# Problem requirements
Excluding pictures, retype exactly the lines from the one with "This screenshot has height=317, width=632." through the end of the records that follow.

# Dataset items

________________

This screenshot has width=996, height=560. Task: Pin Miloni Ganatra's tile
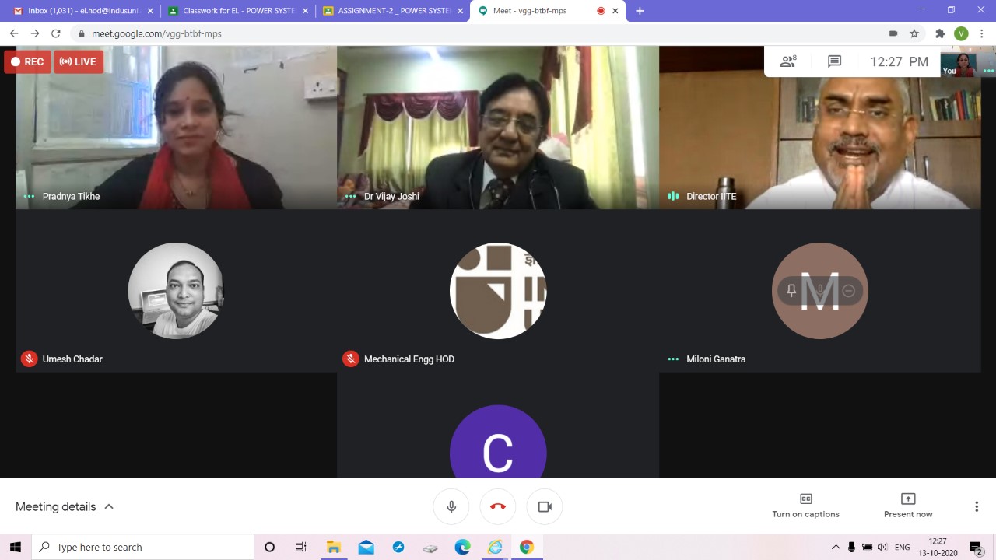coord(791,290)
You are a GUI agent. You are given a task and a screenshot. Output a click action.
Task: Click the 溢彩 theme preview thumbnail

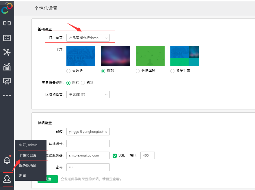click(x=115, y=56)
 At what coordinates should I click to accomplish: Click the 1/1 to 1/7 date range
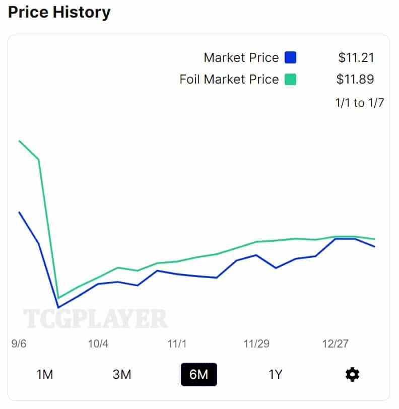coord(359,103)
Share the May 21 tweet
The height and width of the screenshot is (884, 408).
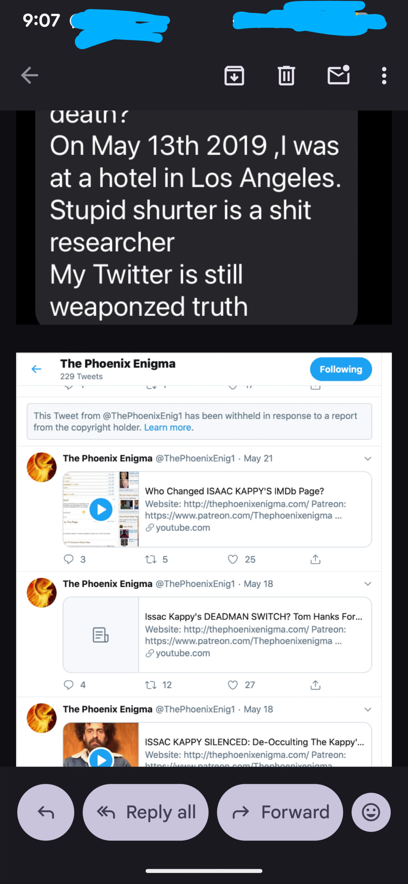point(315,559)
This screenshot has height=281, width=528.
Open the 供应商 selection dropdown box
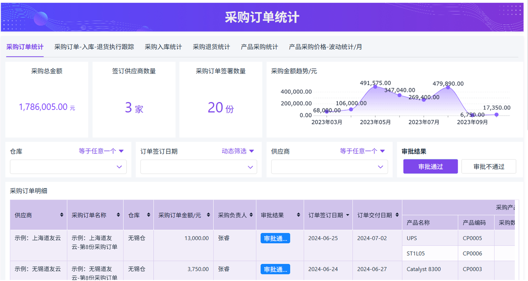pos(329,167)
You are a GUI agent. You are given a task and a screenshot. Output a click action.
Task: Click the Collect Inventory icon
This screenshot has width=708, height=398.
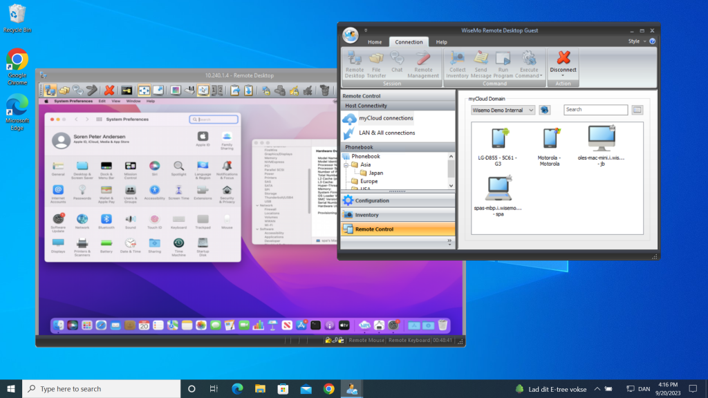[457, 64]
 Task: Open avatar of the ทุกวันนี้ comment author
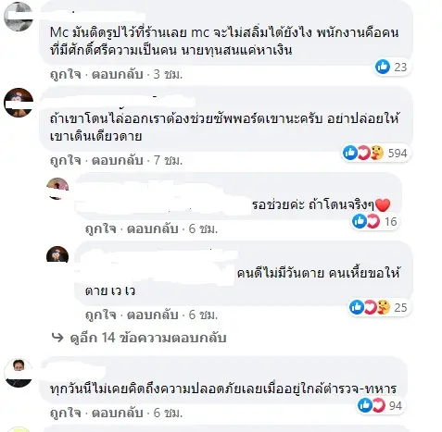coord(19,373)
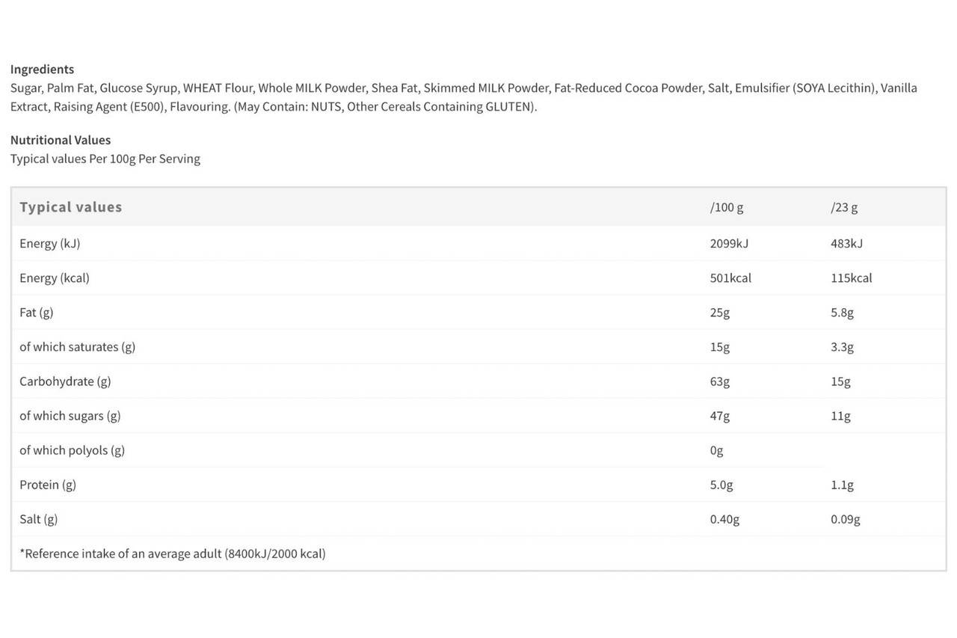Click the Carbohydrate (g) row label
This screenshot has width=957, height=638.
click(x=65, y=381)
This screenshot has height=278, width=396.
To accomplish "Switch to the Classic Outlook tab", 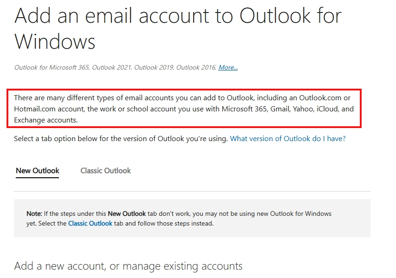I will [x=105, y=171].
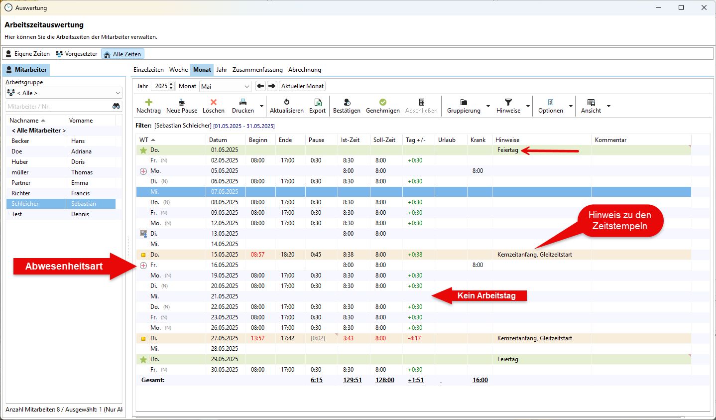Open the Gruppierung dropdown arrow
The width and height of the screenshot is (716, 420).
488,106
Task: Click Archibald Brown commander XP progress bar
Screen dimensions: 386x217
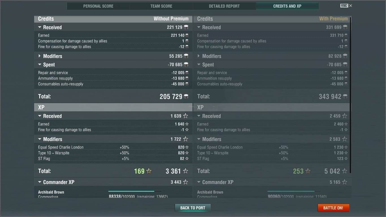Action: tap(135, 192)
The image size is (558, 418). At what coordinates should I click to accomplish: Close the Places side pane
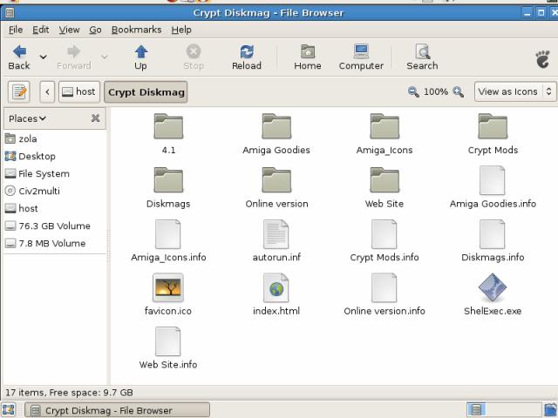coord(95,118)
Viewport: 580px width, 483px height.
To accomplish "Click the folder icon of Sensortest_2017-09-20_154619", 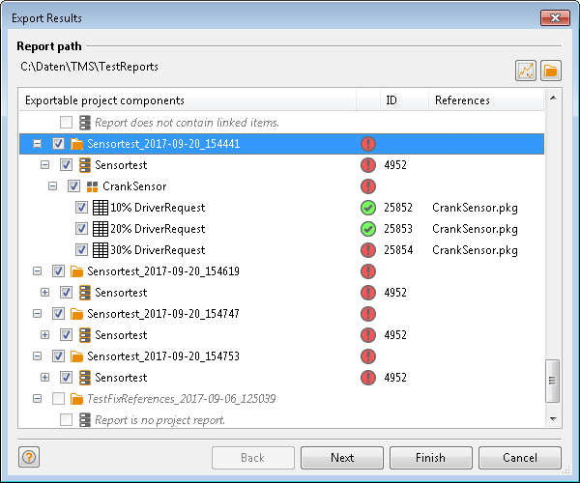I will point(76,271).
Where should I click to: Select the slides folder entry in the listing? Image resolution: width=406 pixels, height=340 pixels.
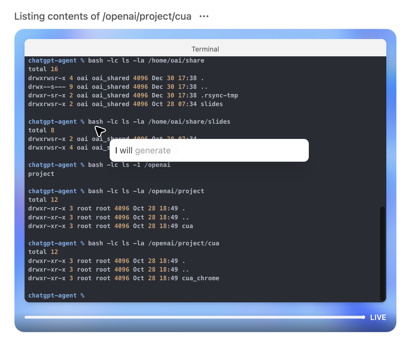(213, 104)
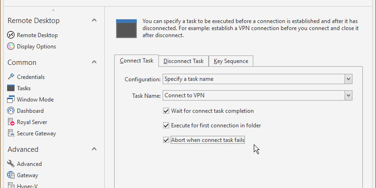Open the Key Sequence tab

[231, 61]
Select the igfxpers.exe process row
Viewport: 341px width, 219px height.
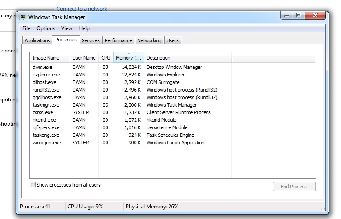pyautogui.click(x=46, y=127)
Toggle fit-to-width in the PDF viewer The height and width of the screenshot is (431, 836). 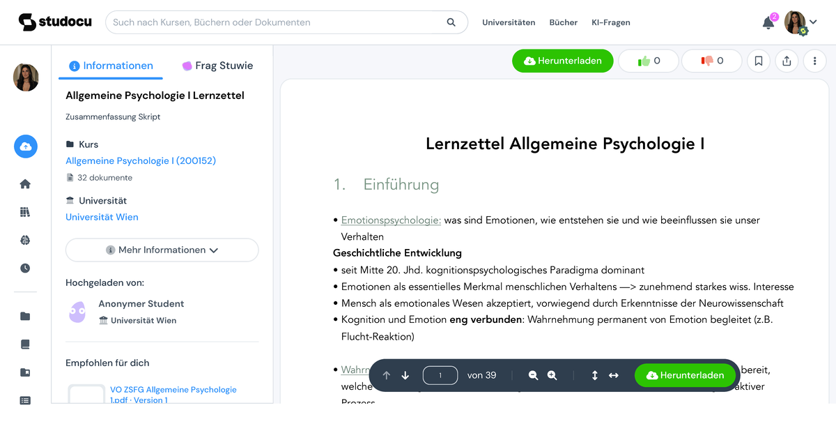pos(614,375)
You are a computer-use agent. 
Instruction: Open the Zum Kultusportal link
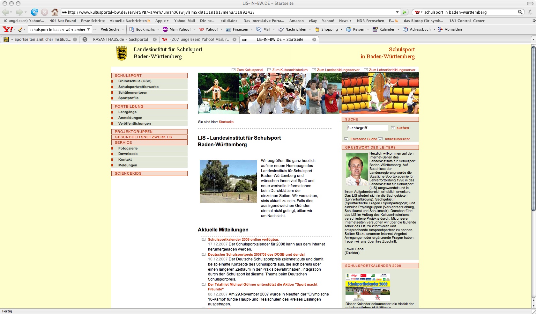249,70
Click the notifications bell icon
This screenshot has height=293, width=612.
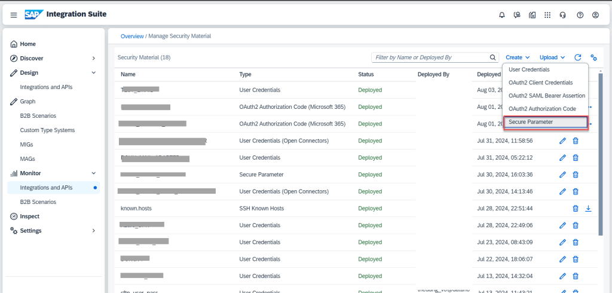tap(501, 15)
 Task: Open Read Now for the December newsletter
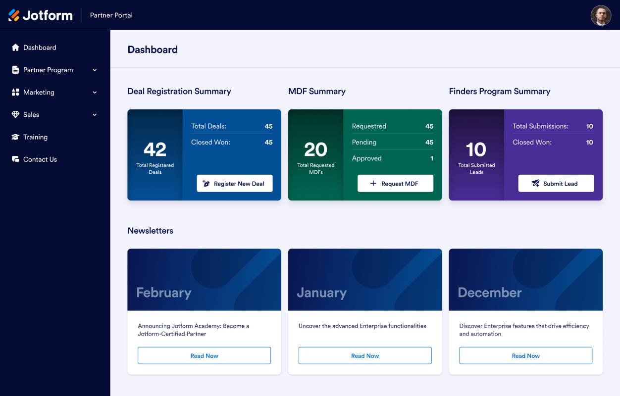[x=525, y=355]

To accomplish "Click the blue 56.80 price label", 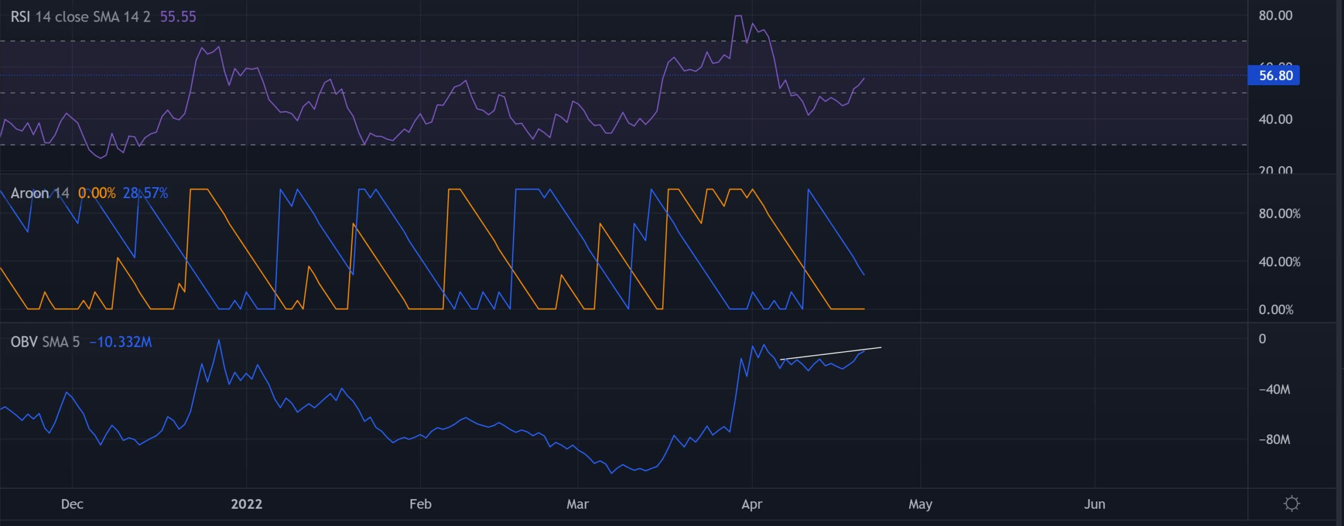I will click(x=1275, y=76).
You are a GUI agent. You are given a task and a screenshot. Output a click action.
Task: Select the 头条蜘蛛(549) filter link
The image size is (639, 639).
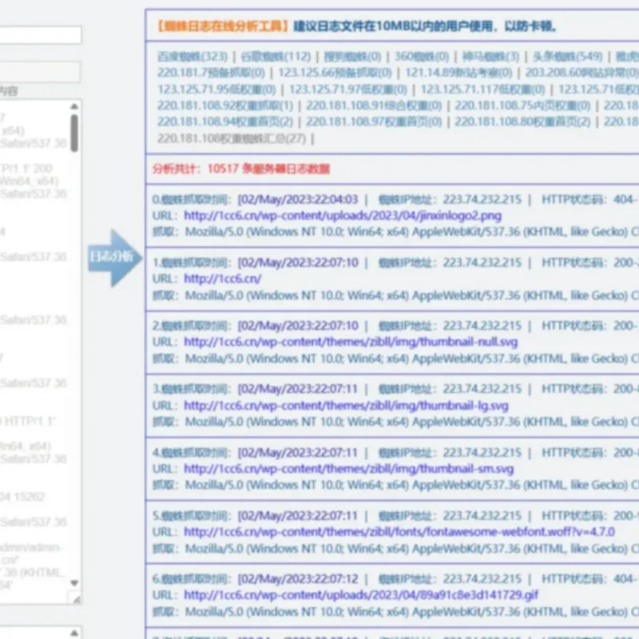pos(568,56)
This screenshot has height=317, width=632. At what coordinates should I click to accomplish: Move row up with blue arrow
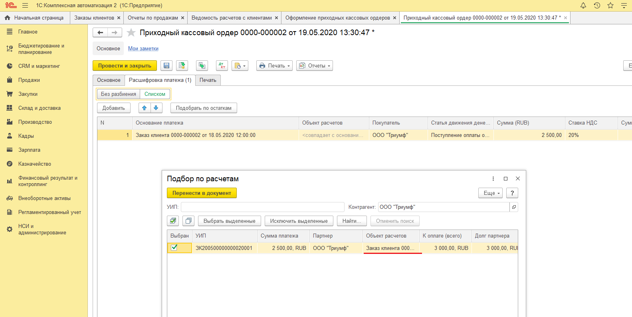point(145,108)
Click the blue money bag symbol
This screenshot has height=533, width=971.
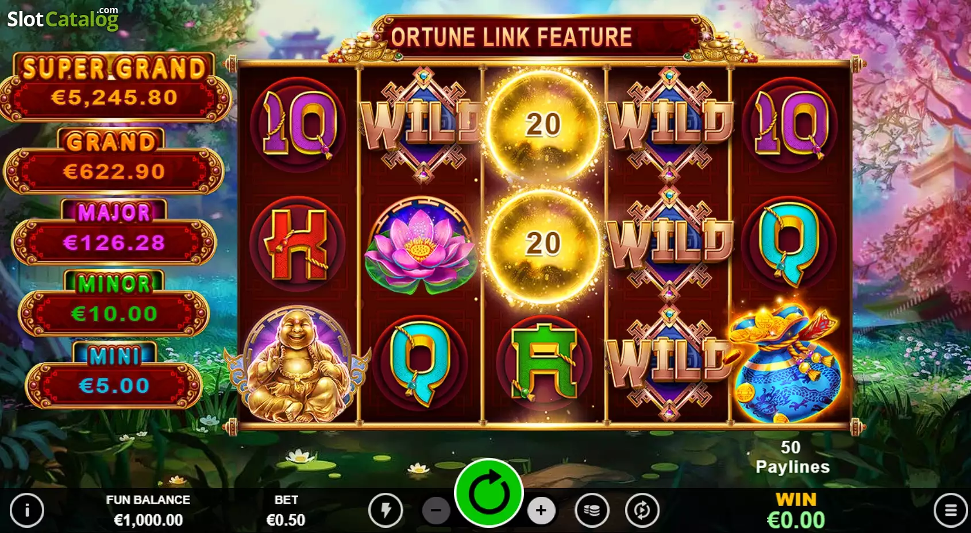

________________

# Task result
This screenshot has height=317, width=632. At what coordinates should I click to accomplish: Move row up with blue arrow
point(145,108)
Click the blue money bag symbol
This screenshot has height=533, width=971.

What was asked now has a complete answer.